This is just an example of how one can work with environments in a minimalistic way. Sometimes more complexity is good and sometimes less complexity is better. Often less complex systems are more robust but require you to learn the basics. Either way, rolling your own environments will teach you how they work and that might save heaps of time later, even if you transition into a management system that does it for you.
Editor
We already mentioned some popular editors that have a lot of functionality baked into them and are often called Integrated Development Environments (IDEs). However, most of this course will not focus on making us experts at using IDEs but making us experts at software development. For that we simply need to write and edit code efficiently.
A few popular editors are:
At minimum I recommend having an editor that has the following features:
- Syntax highlighting
- Language Server Protocol (LSP) integration or some sort of symbol finding system ( e.g. ctags )
- Text searching and go-to functionality
- File-browsing or file-searching
Having these features will make life a lot simpler and speed up development by quite a lot.
Personally - I use VSCode and nvim. I mostly still have VSCode until I fully learn how to use vim-motions efficiently. In my journey I have went trough pretty much the entire list of editors and IDEs above, I started out simple, sought out complexity, and now I’m back inside a terminal just coding again.
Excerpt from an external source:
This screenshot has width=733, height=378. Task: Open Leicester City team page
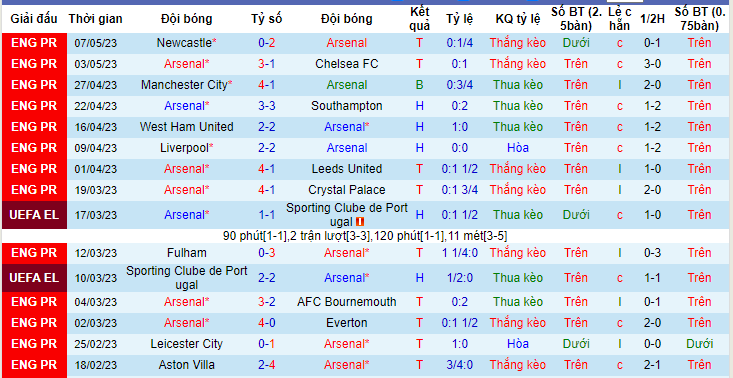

A pretty cool interactive vim tutorial is available on openvim.
Homework assignments
- Install git
- If git is not installed on your system (try
git --version), install it (remember to always favor your package manager) and create a new repository for homework solutions. - If you want - upload the repo on codeberg, github, or gitlab.
- Virtual environments
- Choose a method to manage virtual environments and implement it, write a cheat sheet for creating, entering, exiting and deleting environments.
- Editor mastery
- Go trough the shortcuts that your chosen editors has, create a short cheat sheet for the shortcuts that you think are the most useful!
- Some suggestions are “Goto definition”, “Fuzzy find [file/symbol]”, “Goto line”, “Goto symbol”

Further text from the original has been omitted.